I am going to structure this post series as a chronicle of working with Archives collections through the lens of various tools that I am testing, having been tipped off to the existence of said tools through the ADER workshop and other sources. (Chris Prom's Practical E-Records blog in particular has been invaluable for this.) My intent is to present my experiences and difficulties with these born-digital collections in order through the various stages of Archival Records, to wit Ingest-->Accession-->Arrangement-->Description-->Access-->Preservation. I am also cognizant, however, of the fact that the best laid plans of mice and men oft gang agley, and that not all of the tools I'm going to be looking at fit neatly into one of these categories (e.g. Archivematica and the Duke Data Accessioner). I am, however, going to give my best shot at providing a chronicle of working with these records from beginning to end, whenever "end" might be. (I'm also aware that "end" might not end up so easily defined.) Of course, because this whole process is in fact in process, the beginning is not especially well-defined either-- see next post for details-- but I'm hoping working through it in this form will help fix it for the next accession to come down the road.

So that's going to be this blog for the next few posts. Hope my readers (all 3 of you) find it useful, or at least interesting. Do feel free to comment/point out miscues/heckle/etc., as that will help me figure out where we're going wrong and point at ways to fix it. (Oh boy, I've just given people license to flame on my blog... Asbestos underwear at the ready...)

Friday, March 14, 2008

Library School 0, Brad's Girlfriend 1

Early this week, I decided that my current approach to scheduling offices' records-- i.e. "we need to bring you into compliance with State records law"-- wasn't working for me as well as I had hoped, and so chose to tackle the problem wearing my archivist hat instead. Instead of using the stick of compliance to get offices to go along with records scheduling, I would use the carrot of Immortality! (That sounds like a deranged Dungeons and Dragons item. Anyway.) To this end, I sent out emails to several academic departments, indicating that the UWM archives wanted to do an appraisal of those departments' records for addition to our collections and the historical record of UWM.

Amazingly, I actually received replies from a number of the emailed folks. Even more amazingly, the one surveyee thus far has been more than happy to give me subject files, syllabi files, departmental review stuff, and other types of records that I have been trying to get into the archives since I arrived at UWM. Even MORE more amazingly, when I talked about the prospect of writing records schedules for some of the non-archival files, they warmed to the topic! "We haven't known what to do with these," they said. You catch more flies with honey than with vinegar, it seems. Who knew?

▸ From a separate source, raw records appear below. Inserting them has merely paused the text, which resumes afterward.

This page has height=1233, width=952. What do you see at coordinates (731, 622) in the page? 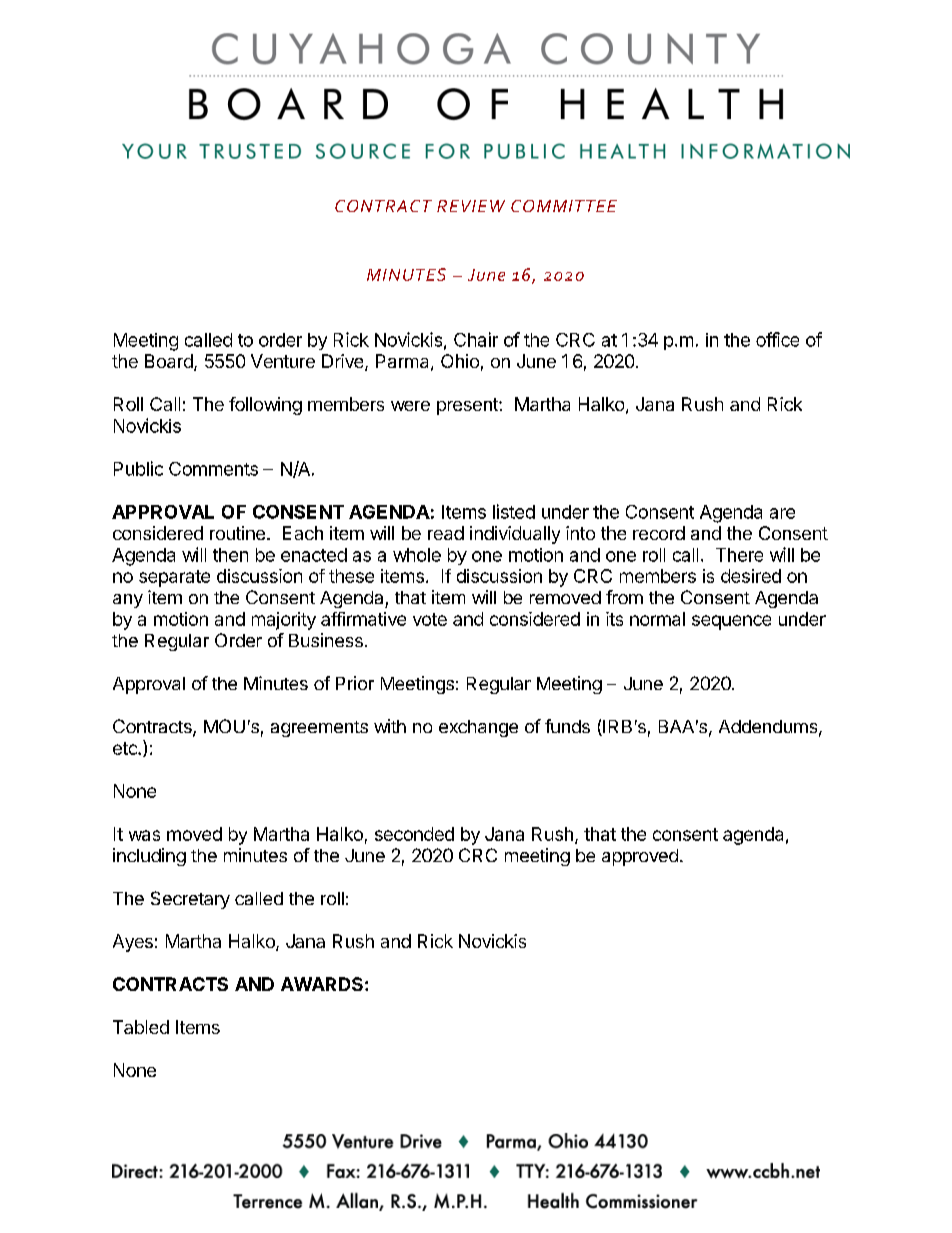
I see `sequence` at bounding box center [731, 622].
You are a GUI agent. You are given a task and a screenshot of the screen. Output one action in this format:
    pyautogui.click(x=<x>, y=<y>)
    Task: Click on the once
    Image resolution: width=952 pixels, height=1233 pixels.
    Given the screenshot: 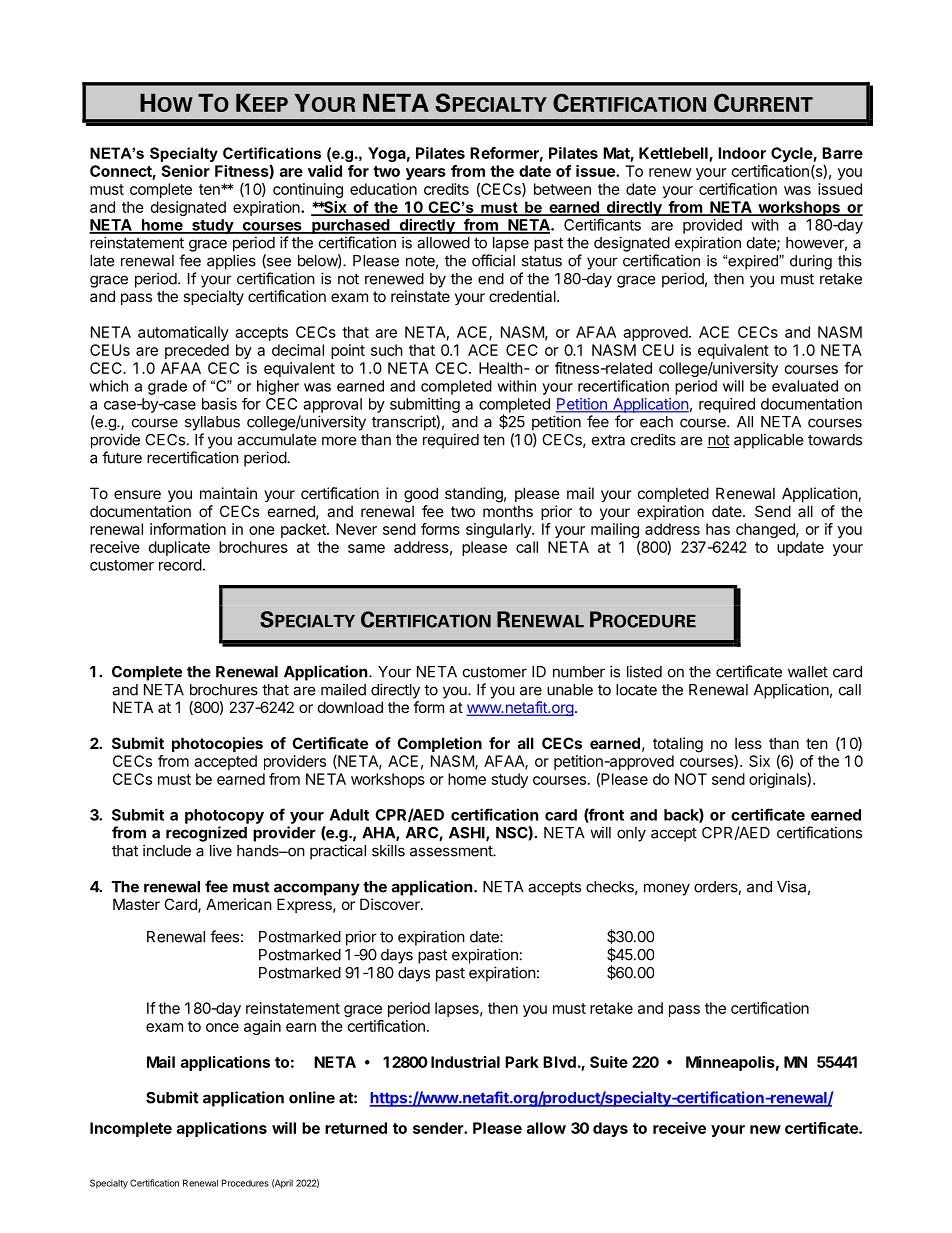 What is the action you would take?
    pyautogui.click(x=222, y=1027)
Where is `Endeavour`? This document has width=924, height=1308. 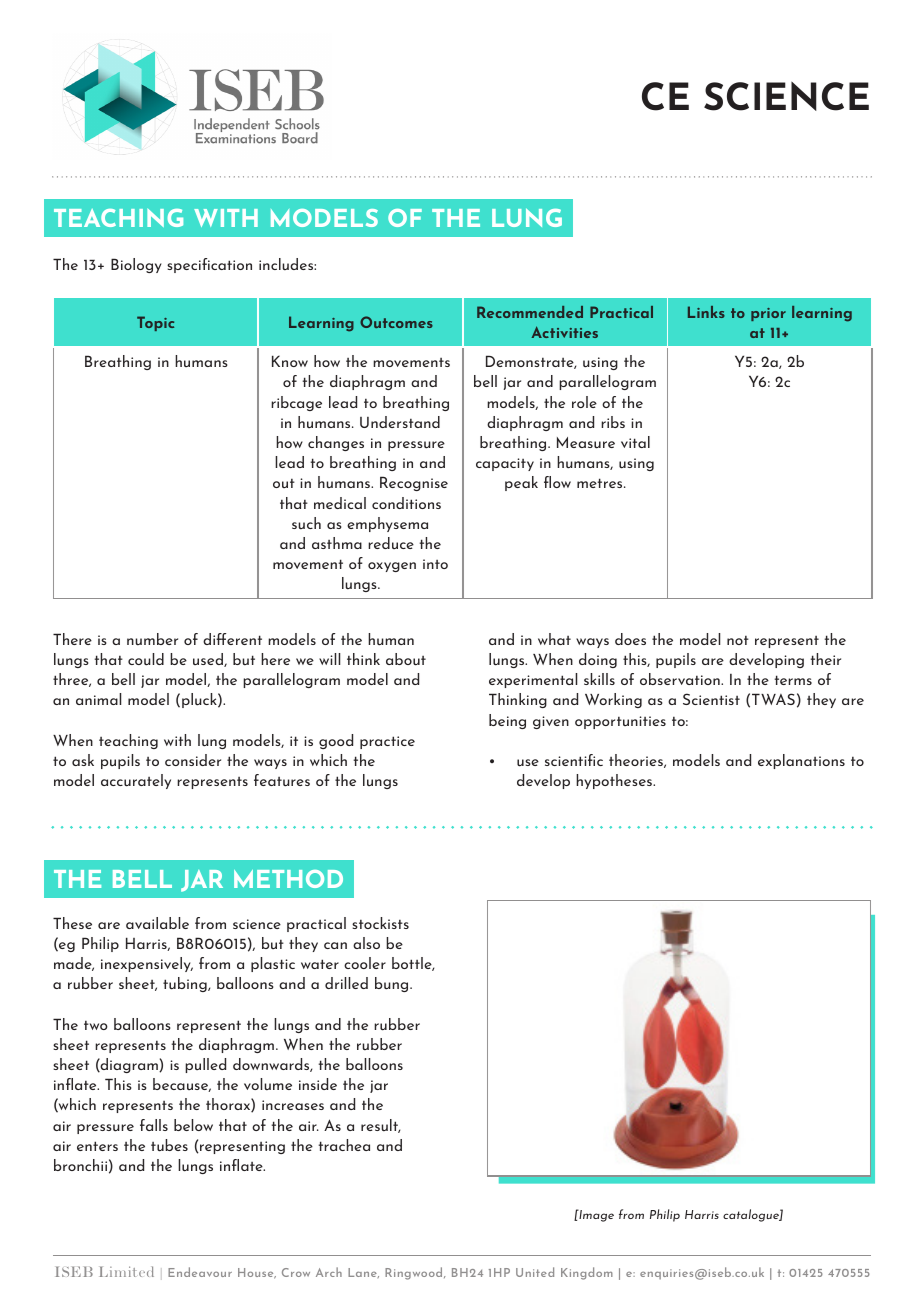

Flash forward 20 minutes from that meeting. I tell my girlfriend, who is a Rhetoric Ph.D. student at UWM, about this epiphany of mine. The following exchange occurs:

Me: Isn't that cool?
Her: Um, Brad?
Me: ...What?
Her: That's called 'rhetoric'. Talking to people to get the desired result.
Me: ...Really?
Her: Yep. So I already knew what you just told me. But I knew you would get there eventually!
Me: ...Epic fail on my part, right?
Her: Pretty much, yeah.

So, yeah. I feel pretty dumb now. On the plus side, I am slowly but surely developing tactics to better cultivate donors. (At first, I thought the acquisition of University Records was going to be easier than manuscript curating because they HAD to give them to me. How naive I was in October.) On the minus side, this really IS the kind of thing they should be teaching us in Library School, rather than Dialog or semantic frames or similar nonsense. I want my money back. (Well, not really, I did learn stuff in my actual archives courses. On the other hand, it WAS a lot of money...)

Speaking of information architecture, I've just read David Weinberger's Everything is Miscellaneous and have some thoughts, but those are for a different post.